→ GIVEN INFORMATION
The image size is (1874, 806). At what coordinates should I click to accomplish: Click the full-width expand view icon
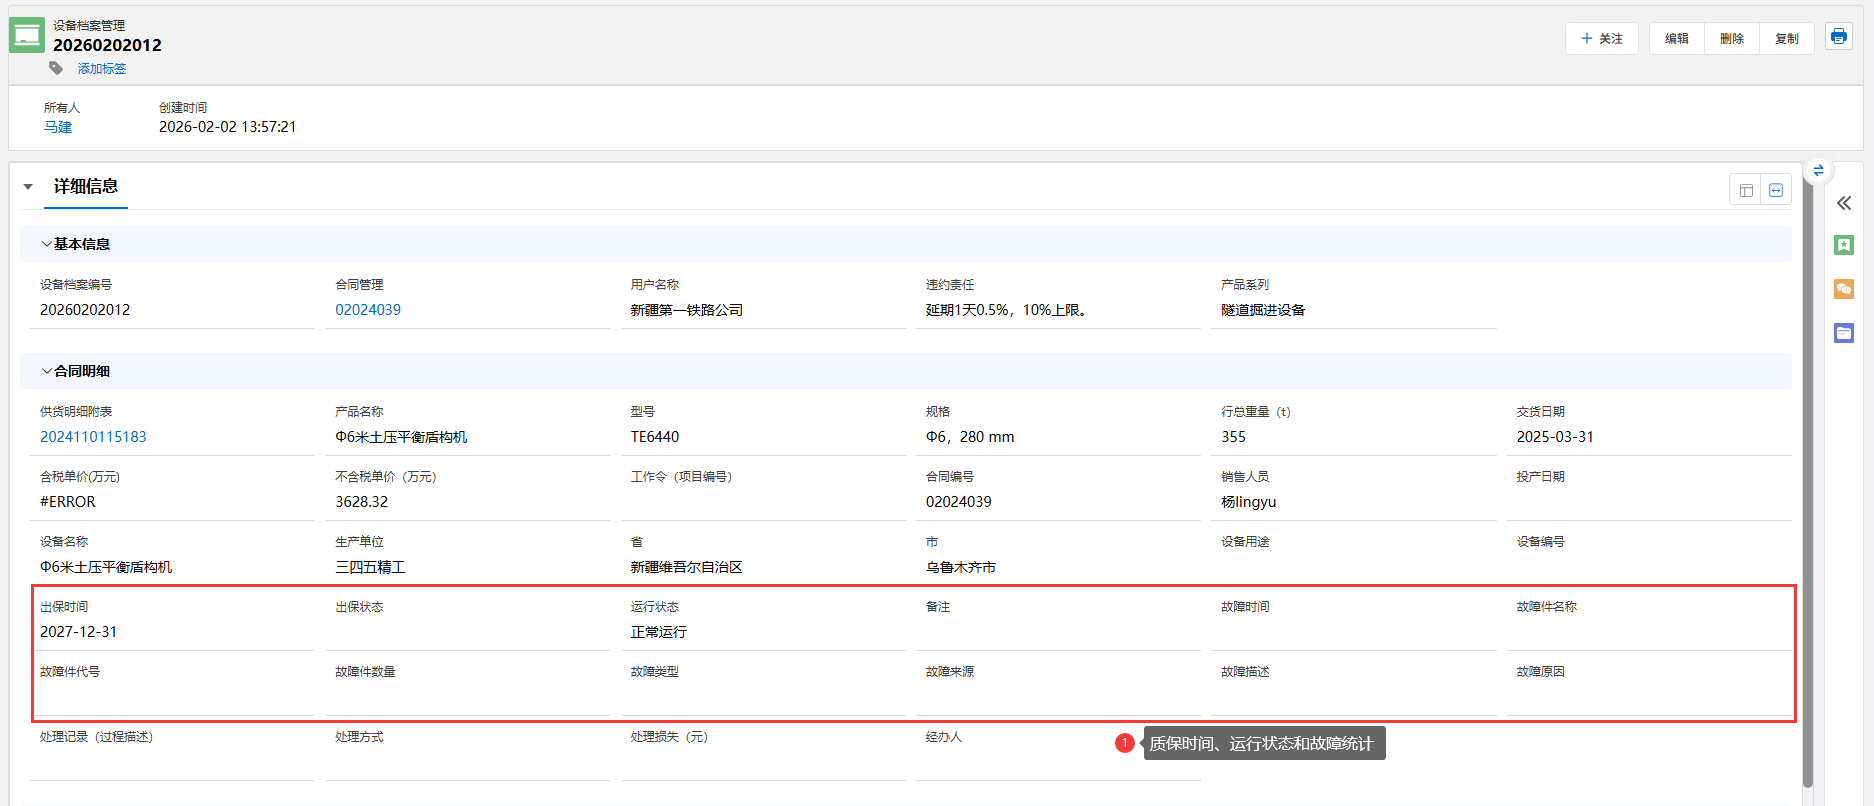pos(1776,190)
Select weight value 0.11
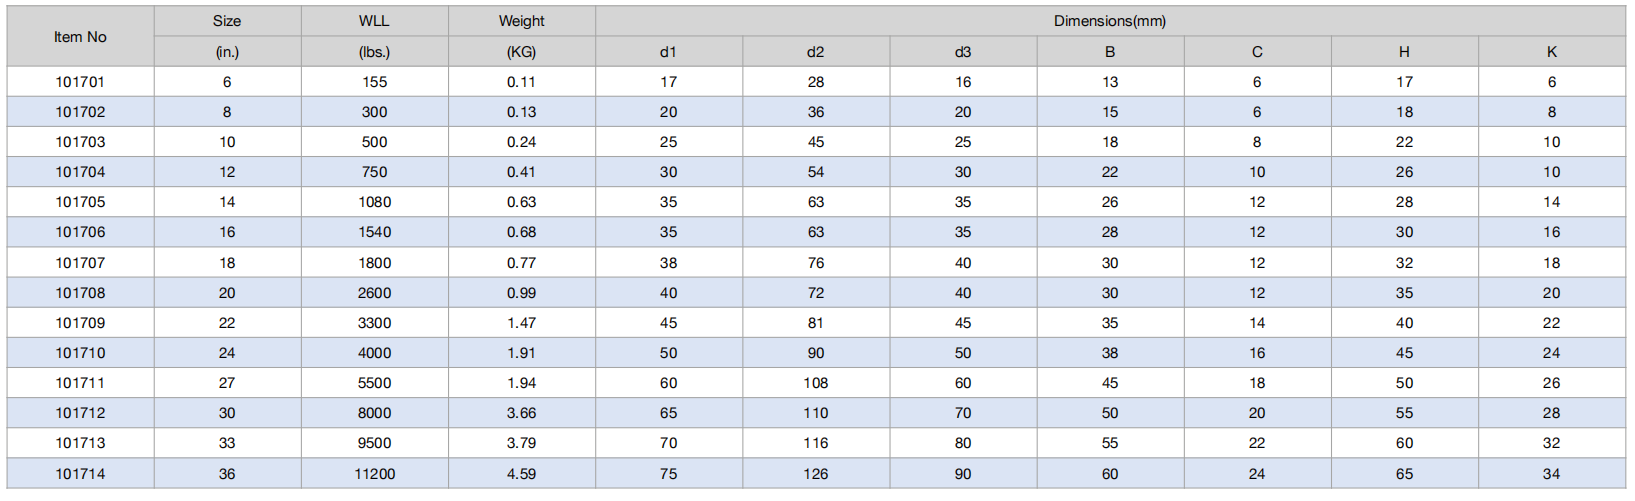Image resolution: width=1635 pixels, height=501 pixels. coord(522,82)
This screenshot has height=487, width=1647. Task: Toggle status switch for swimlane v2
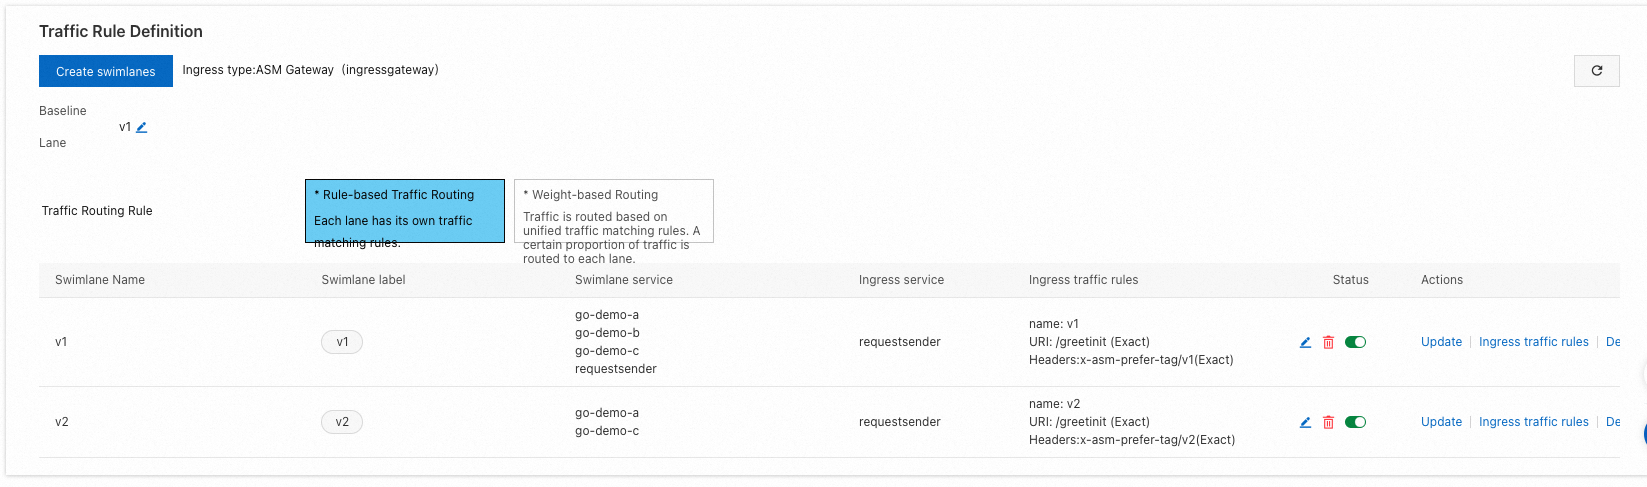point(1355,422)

→ WORK REQUIRED
With the pictures excluded, the line containing "This screenshot has" and every line after it through the end of the data above are to be transcribed exactly, and nothing more.

→ SOLUTION FOR THIS PROBLEM
This screenshot has height=487, width=1647. Task: Toggle status switch for swimlane v2
point(1355,422)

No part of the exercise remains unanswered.